John Anthony Jerningham Murray was born at Oaksey, Wiltshire on 21 Jan 1921. He was the eldest son of Capt Jock Challenger Murray and Cecilia Jerningham. He was educated at Eton and then Oxford but after a year war was declared and he joined the Grenadier Guards. He was in the 1st Battalion, then transferred to the 4th, of which he became adjutant. His service was all over Europe, from Normandy to the Baltic. He was a tank commander when he took it upon himself to cook all the food after dismissing the Guardsman who was performing that duty less than adequately. From this he developed a lifelong interest in cuisine that saw him scouring markets for the best fish or cheese.

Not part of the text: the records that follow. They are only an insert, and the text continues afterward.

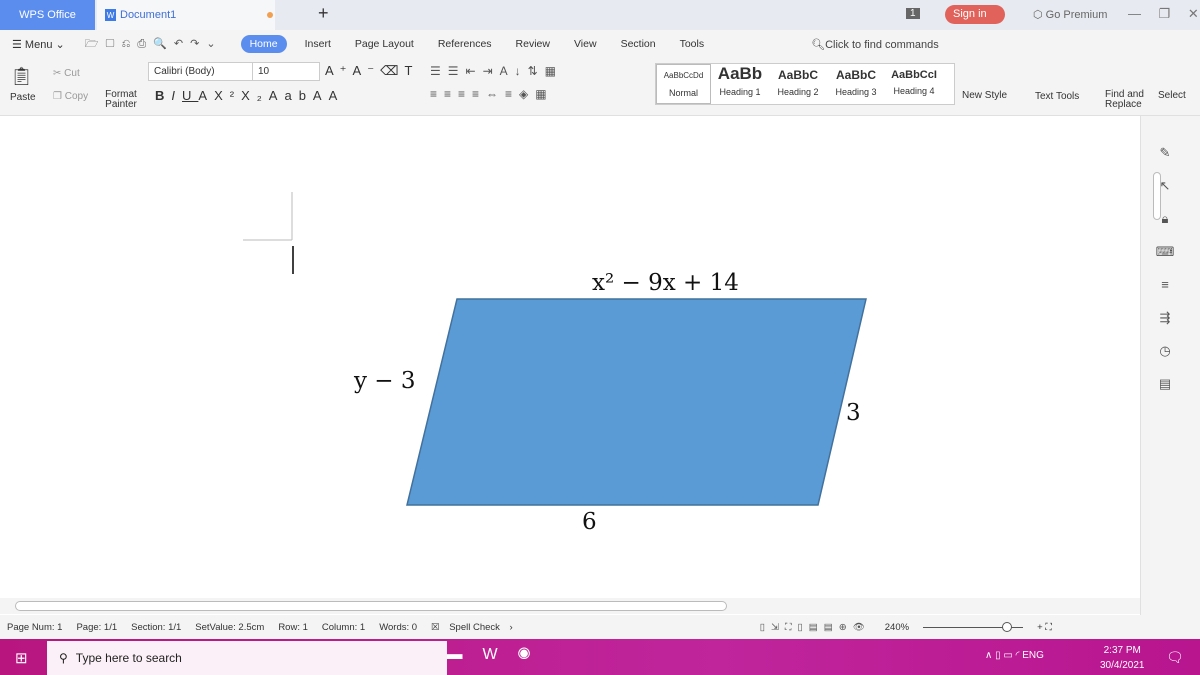 The height and width of the screenshot is (675, 1200). What do you see at coordinates (371, 606) in the screenshot?
I see `horizontal-scrollbar-thumb` at bounding box center [371, 606].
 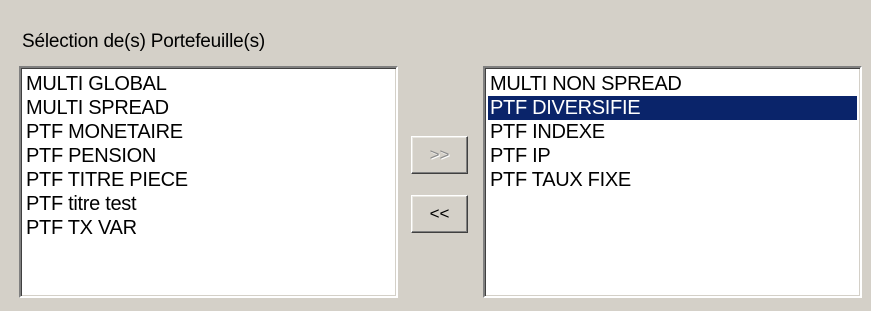 What do you see at coordinates (210, 228) in the screenshot?
I see `list-item-ptf-tx-var: PTF TX VAR` at bounding box center [210, 228].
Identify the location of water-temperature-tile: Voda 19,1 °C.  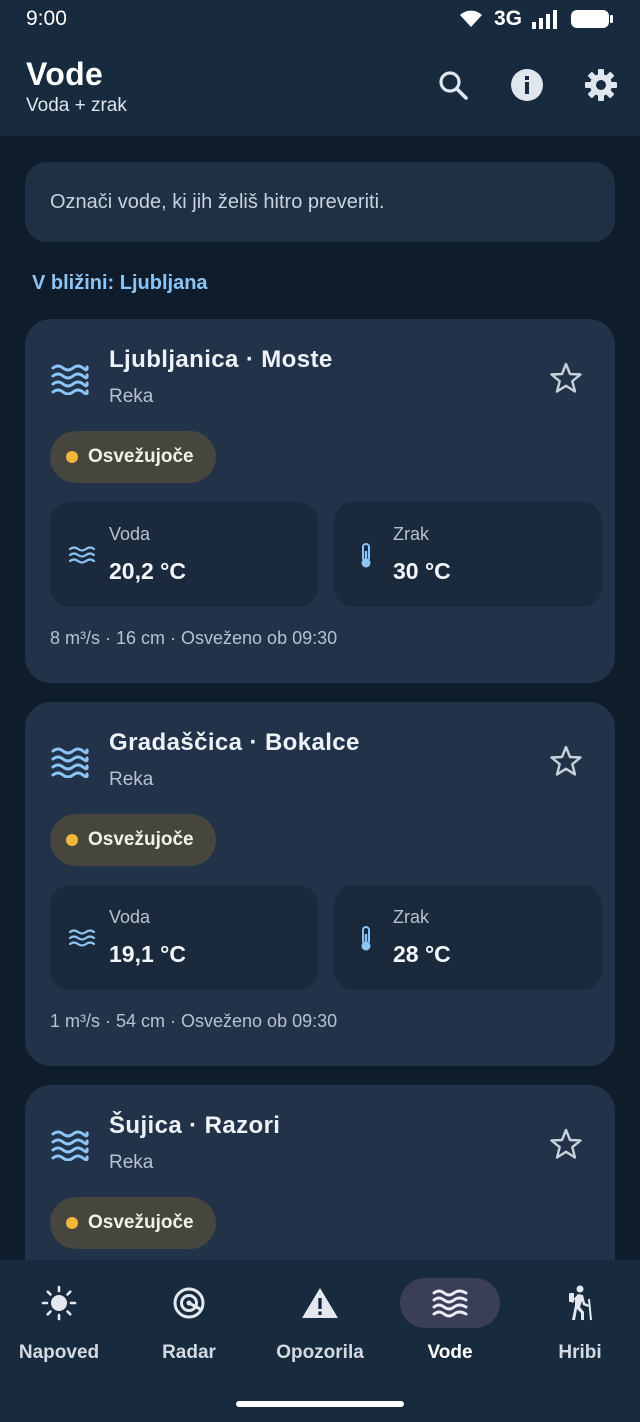
(184, 938).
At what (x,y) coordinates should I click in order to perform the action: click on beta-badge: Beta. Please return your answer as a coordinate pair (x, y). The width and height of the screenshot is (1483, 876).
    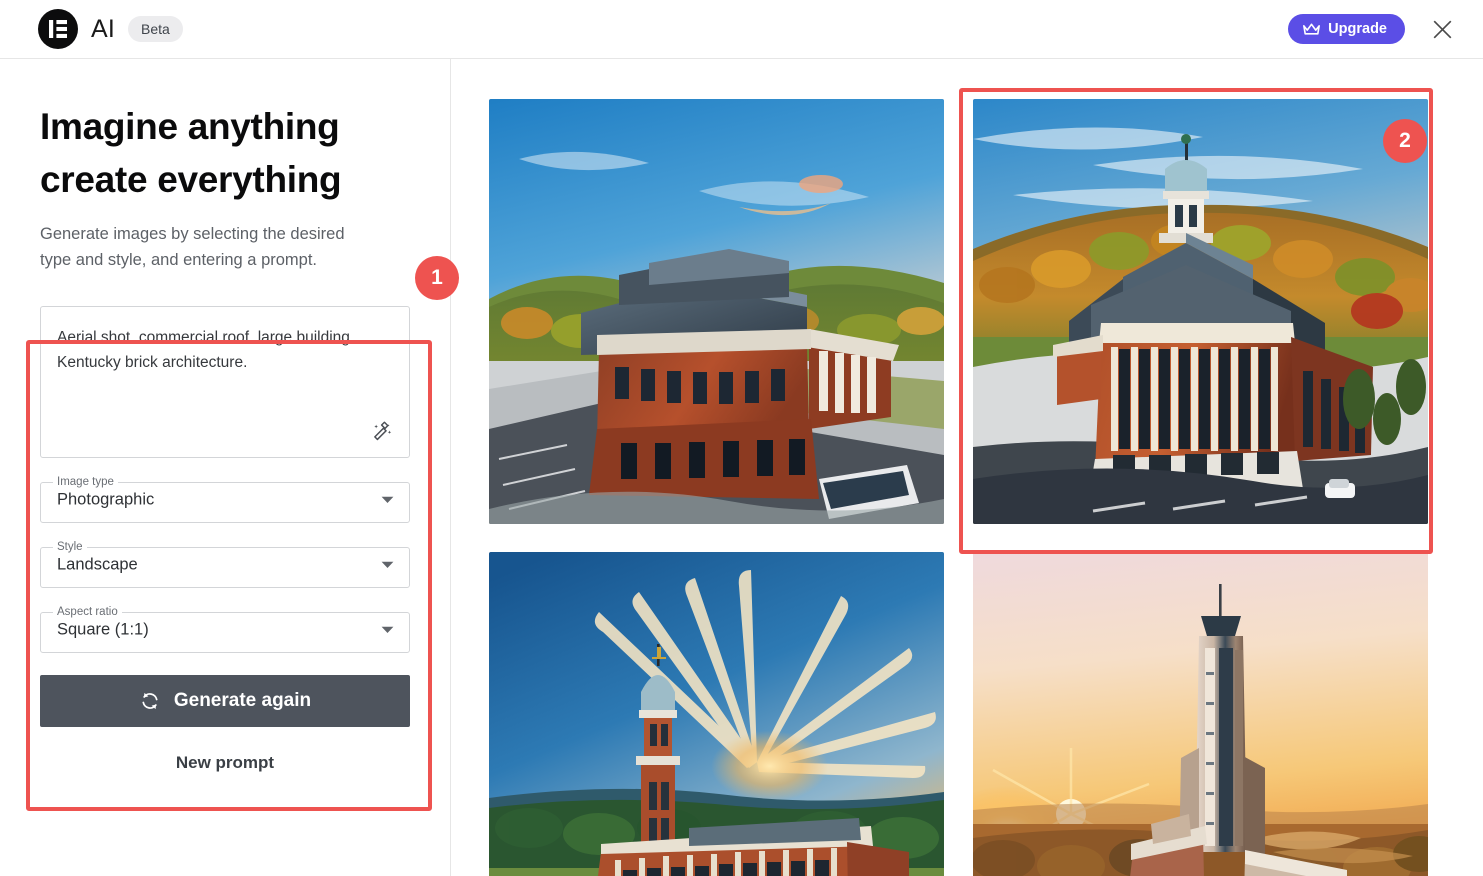
    Looking at the image, I should click on (156, 29).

After the war he retired from the army with the rank of major and worked in his family company in the Christmas Islands that mined phosphate. His grandfather, Sir John Murray, who founded the company was a marine naturalist and oceanographer who was part of the Challenger expedition in the 1870s that investigated the chemical, geological, physical and biological conditions of the major ocean basins. He edited the findings which stretched to 50 volumes, financing it mostly with his own money. Anthony was director of the business from 1947 to 1951 but the Australian government were given control of the island and compulsorily bought the business to nationalise it.

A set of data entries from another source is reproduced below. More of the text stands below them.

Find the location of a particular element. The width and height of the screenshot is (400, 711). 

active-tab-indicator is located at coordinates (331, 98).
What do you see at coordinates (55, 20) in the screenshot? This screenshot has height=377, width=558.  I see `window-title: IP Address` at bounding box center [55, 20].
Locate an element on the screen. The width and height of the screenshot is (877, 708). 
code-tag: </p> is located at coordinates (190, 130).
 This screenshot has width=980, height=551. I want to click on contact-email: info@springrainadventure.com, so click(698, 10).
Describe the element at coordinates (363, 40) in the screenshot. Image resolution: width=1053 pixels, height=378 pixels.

Murray then moved his interests to Barbados where the family had inherited the Kendal sugar plantation, the oldest and largest on the island. He developed the industry and became an important diplomatic intermediary between Barbados and Britain. He was chairman of the West India Committee, a trade body, from 1963 to 65, and then made honorary Trade Commissioner by the Barbadian Government. He spent much of his time in Brussels involved in complex EEC trade agreements based on sugar. His success in the West Indies was largely due to his determination to ignore class and racial divisions, an outlook that prove too modern for many of the diehard colonialists. He helped establish the Errol Barrow Memorial Trust which provides scholarships for West Indian students seeking education overseas. The government of Barbados recommended him for the award of the CBE which was granted in 1980. He was also knighted in 1987.